No society anywhere in the world can continue its police-politician corruption if they alone are corrupt – the rot starts from the everyday man’s soul and this is on admirably open display here if only we look closer. The group of four has the good luck to land in front of a virtuous judge in a local court ( nevermind that the judge is foolish and irresponsible enough to not have arranged an official translator in the court). They get a great chance to escape but when a bait is again lured in front of them…
After that point, I have to confess I stopped caring about them. This does not make the film any weaker. Gears shift smoothly to intra-police politics as the two main political parties in Tamil Nadu want to kill each other. We have seen this on real-life television where even a supremo like ex-chief minister M. Karunanidhi was dragged out of his home by police officers in revenge perpetrated by his rival J. Jayalalitha.
‘Visaranai’ takes us behind the scenes to show how this plays out inside police stations. You may be a reasonably honest police officer who wants to do the right thing, but how much can you do when in your brief absence, a higher police officer barges in, ties up a man and tortures him in your station ? This sequence throws out of the window the assumption that only the poor and powerless are tortured.
Pic’s most illuminating sequence plays out when the camera records half a dozen policemen deliberating how they want to spin a custodial death. If they want to be heroes ( martyrs too), they may resign – but what other job would they go for, especially when they themselves may soon get murdered as part of the cover-up, and considering how power-addicted we see they have become.

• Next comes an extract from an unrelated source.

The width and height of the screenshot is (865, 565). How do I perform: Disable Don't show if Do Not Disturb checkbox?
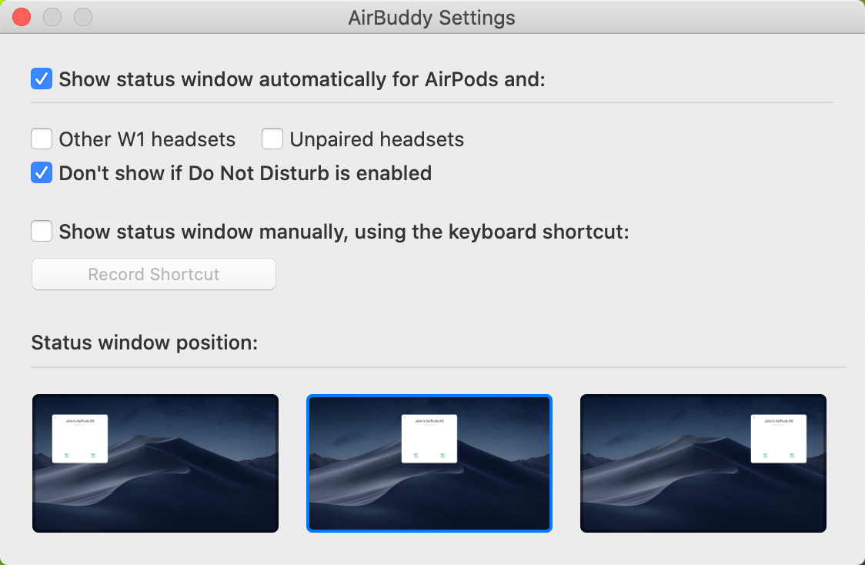click(x=42, y=173)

Only one cop – Muthuvel (Samuthirakani) – is shown to have moral spine – and we realize a chilling truth about people like him – they may survive if they are corrupt, but they will get killed if they are honest, because all the cops around him are rotten. Samuthirakani’s deft and moving act ( contrast with his villainous role in another socio-pathologic masterpiece ‘Subramanipauram’ ) is a synecdoche of the film’s excellent casting.
One other young trainee police officer - a lady (played by Misha Ghoshal) – shows gumption, but if her colleagues come to know, she may not survive either.
A remarkable conversation occurs between Muthuvel, his two ‘superior’ police officers and his constable. Muthuvel tries to fight for the right thing but he is not yet powerful enough to do a fancy thing like that – and his superiors try to beat amoral sense into his silly mind. Just co-operate and we will all be fine ! The constable, older than all of them but power-wise the weakest, issues a stunning scriptural statement about the value of the human life. Is he the saint in the group ? We see the answer later on, as he eventually achieves the inverse of his cousin John Ryan’s arc in Crash (2004). Muthuvel is also insulted as the foolish low-caste “quota” candidate in the group ! This is what you get in real life when you try to be a hero.
It is only in the last fifteen minutes that the movie’s taut-as-a-switchblade momentum lags but by that time, with its relentless focus on police politics and the brutality of the human condition, ‘Visaranai’ has already seared its mark into the records as a vital sociological document and a bristling movie. There is no point blaming the police and politicians when the public, from which the police and politicians obviously arise, are similarly corrupt. There is no candy at the end of this picture. No one will give it to you, they will even pull the candy out of your hand and shove it up your private part. You will have to slowly, over years and decades, create a special environment, where others will have to be wooed to support you, and then if you are really a supreme strategist, you may make your own candy and then safely enjoy it.